═════ TASK MATERIAL ═════

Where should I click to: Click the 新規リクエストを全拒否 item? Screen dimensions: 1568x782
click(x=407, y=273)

═════
═════ TASK MATERIAL ═════

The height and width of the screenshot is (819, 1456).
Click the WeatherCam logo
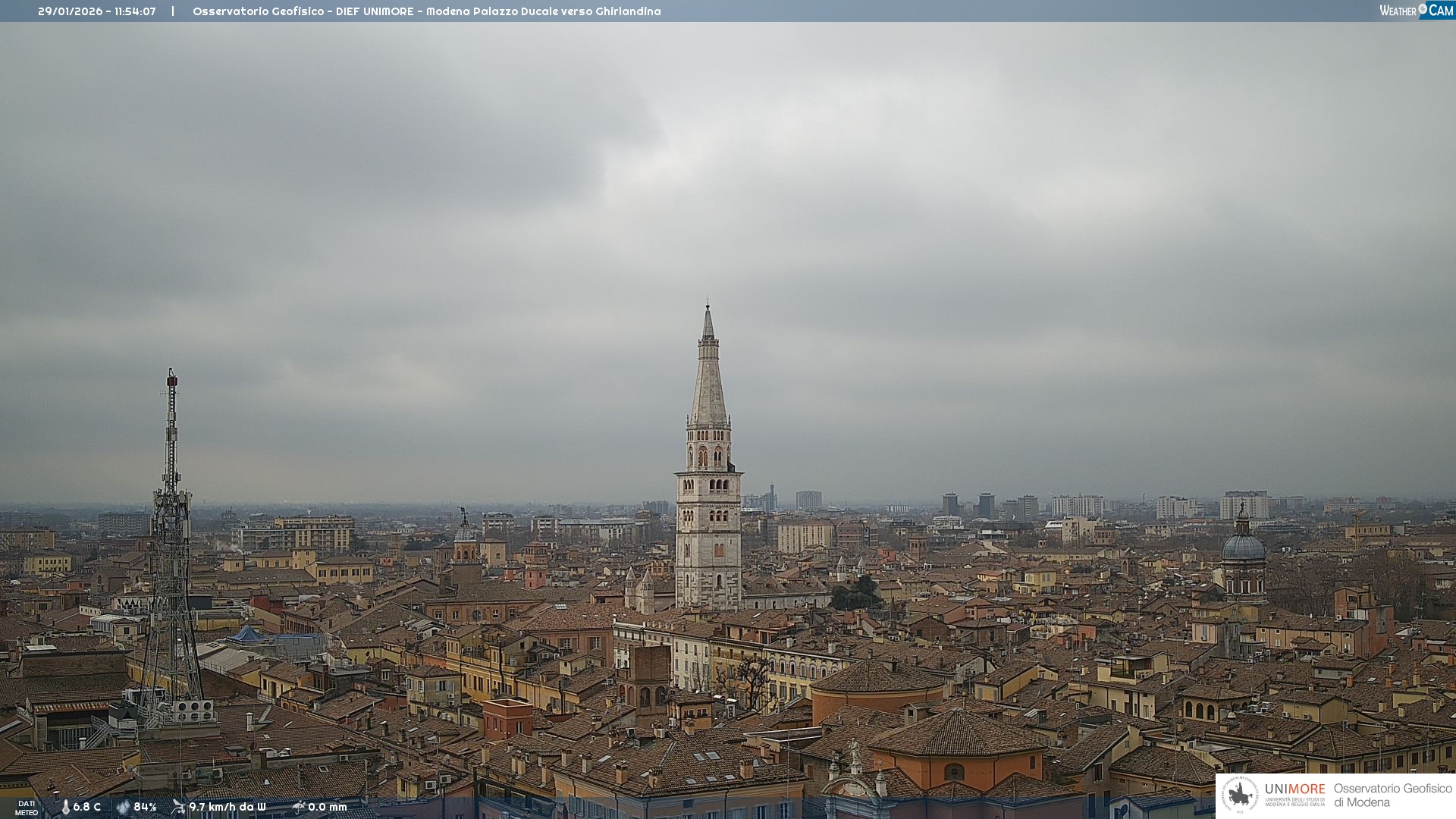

═════
═════ TASK MATERIAL ═════

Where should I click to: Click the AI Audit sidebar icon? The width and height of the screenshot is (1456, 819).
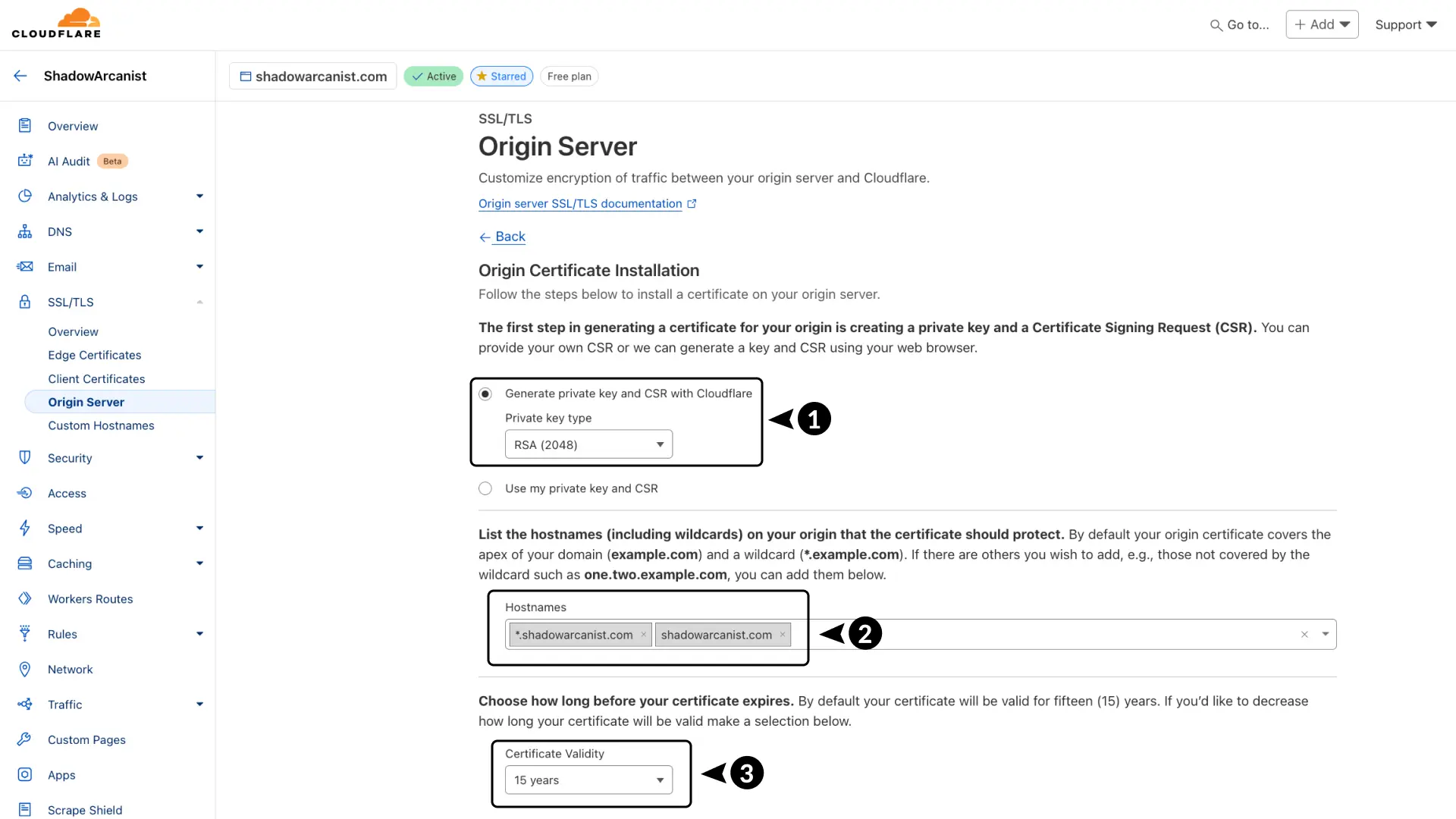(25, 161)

═════

EXERCISE: Would you please repeat exactly the lines above, starting at the line with "The height and" and stopping at the line with "Click the WeatherCam logo", both included?

COMPLETED EXERCISE:
The height and width of the screenshot is (819, 1456).
Click the WeatherCam logo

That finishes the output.